Left about 8 this morning out of Bluewater bay on a 2018 22' Pirhana Boatworks CC. No electronics, no trolling motor, no anchor, bare bones hull. 

Fished the pump station for 13 legal mangroves and trolled towards the Louise when the smallest rod in the boat gets hit 

Partner was reeling in the bait to check the line for jellies and this tuna gnabbed it on the surface 

4000 Penn Battle(?) Got it done. Only had a net and of course the lure got stuck immediately, ended up tail grabbing it and bear hugging it into the boat! 
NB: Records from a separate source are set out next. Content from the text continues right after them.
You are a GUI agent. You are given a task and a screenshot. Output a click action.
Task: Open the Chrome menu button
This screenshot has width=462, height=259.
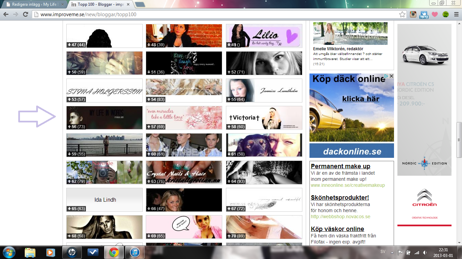point(456,15)
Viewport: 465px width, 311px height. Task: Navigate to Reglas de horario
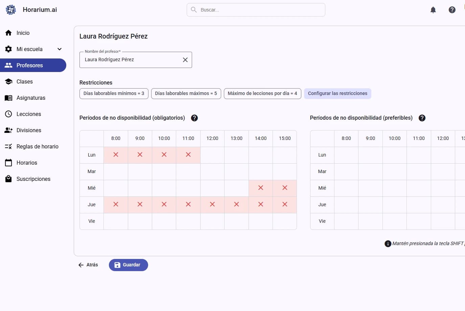coord(37,146)
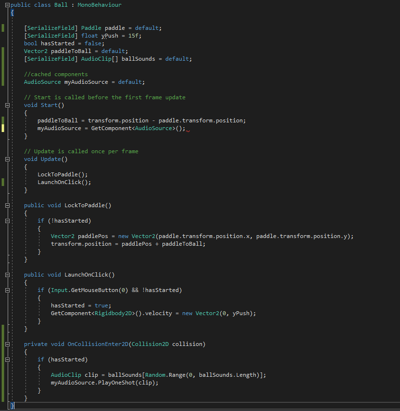The width and height of the screenshot is (400, 411).
Task: Collapse the Ball class definition
Action: tap(7, 5)
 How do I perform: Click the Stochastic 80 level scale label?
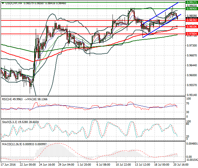tap(188, 124)
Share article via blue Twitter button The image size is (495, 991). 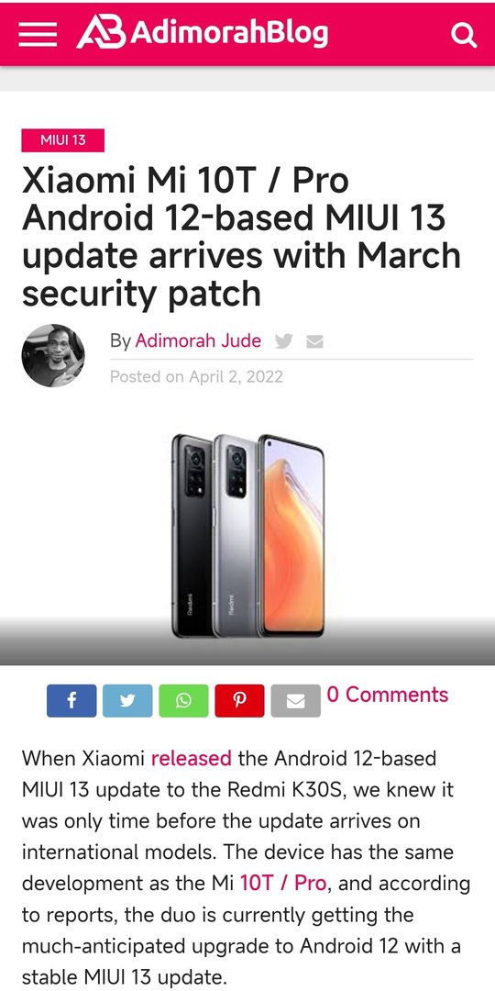coord(127,700)
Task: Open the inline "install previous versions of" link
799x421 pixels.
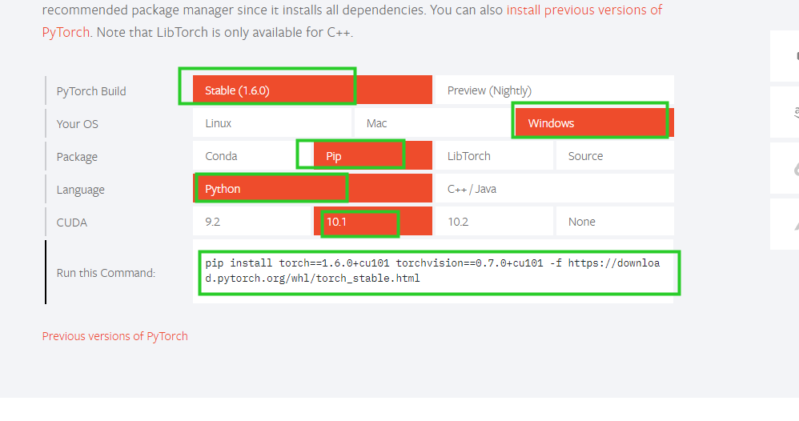Action: (x=584, y=11)
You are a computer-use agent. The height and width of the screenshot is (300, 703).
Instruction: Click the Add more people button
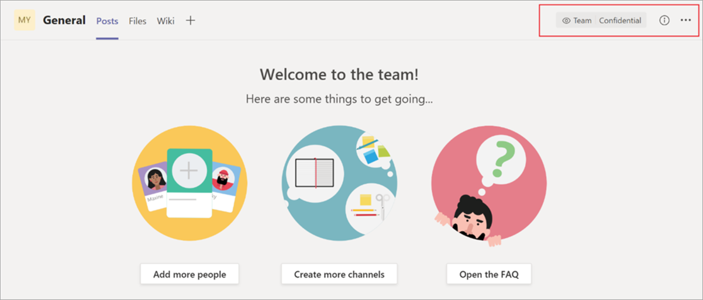(x=189, y=274)
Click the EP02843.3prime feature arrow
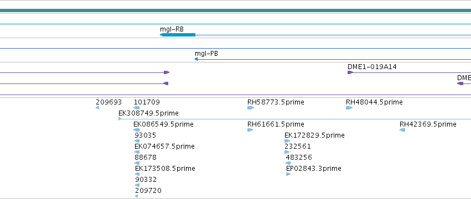 coord(288,174)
Will post up some seared photos Thursday!!


----------



## JoeyWelch (Sep 25, 2009)

Please tell me your not gulfside with no vhf radio?


----------



## k-p (Oct 7, 2009)

Sounds like the manowars are still bad out there?


----------



## NKlamerus (Jan 4, 2016)

jlw1972 said:


> Please tell me your not gulfside with no vhf radio?


I keep a handheld with me, but no large mounted one with us today!


----------



## NKlamerus (Jan 4, 2016)

k-p said:


> Sounds like the manowars are still bad out there?
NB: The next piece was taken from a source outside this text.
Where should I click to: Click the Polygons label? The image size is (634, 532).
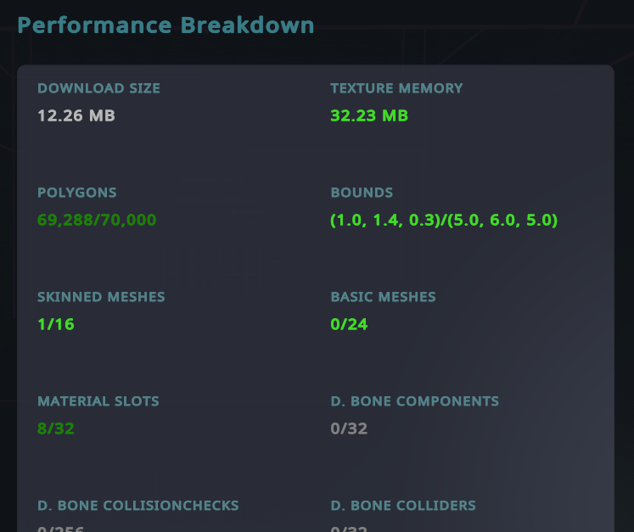coord(77,193)
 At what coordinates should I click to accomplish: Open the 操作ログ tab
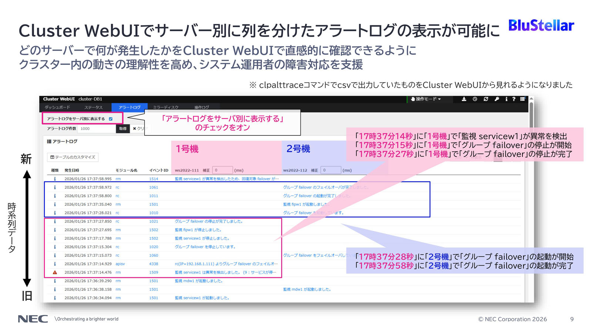coord(202,107)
Oh yeah, manowars, regular box jellies, and millions of those non-stinging blobs 

Sargasm was around and saw 2 turtles. 

Fish fry EVERYWHERE


----------



## JoeyWelch (Sep 25, 2009)

NKlamerus said:


> I keep a handheld with me, but no large mounted one with us today!


Cool.
Nice job on the eats.


----------



## Boat-Dude (Sep 24, 2011)

Good job dude!!!!


----------



## Shark Sugar (May 26, 2015)

Awesome day! What were you catching those black snapper on? I catch some whoppers on accident when fishing for grouper but never really targeted them. I was thinking of trying live shrimp for them in the gulf but don't know how long bait will last past the triggers.


----------



## Jason (Oct 2, 2007)

Nice box......heck when I was a kid, me and an old teacher I went out with all the time had no fancy anything. We use to fill the coolers up every trip too!!! Electronics really spoil us!!! hahaha


----------



## NKlamerus (Jan 4, 2016)

Shark Sugar said:


> Awesome day! What were you catching those black snapper on? I catch some whoppers on accident when fishing for grouper but never really targeted them. I was thinking of trying live shrimp for them in the gulf but don't know how long bait will last past the triggers.


Live shrimp...although they were so fired up yesterday they were eating a gold spoon. 

My preferred bait it a nice 2/3" croaker or menhaden. But that's about the same for everything else lol larger baits help wade out the smaller fish for sure. 

They really like current and get in some weird moods sometimes. 

If you're catching trigger you're too deep IMO


----------



## DAWGONIT (Jan 16, 2009)

pretty work and nice eats.
catch 'em up.


----------



## Shark Sugar (May 26, 2015)

Cool I assumed they would still hit the shrimp since that's what they eat in the bay. Like I said I catch bigger ones (3-6 lbs) on accident out deeper snapper and grouper fishing and they hit butterflied Boston mack like a freight train. With the regulations the way they are i would like to try to target them. I've got a couple trips coming up in a few days and I'll be sure to bring a bucket of shrimp. Thanks again for the report and keep catchin' em!


----------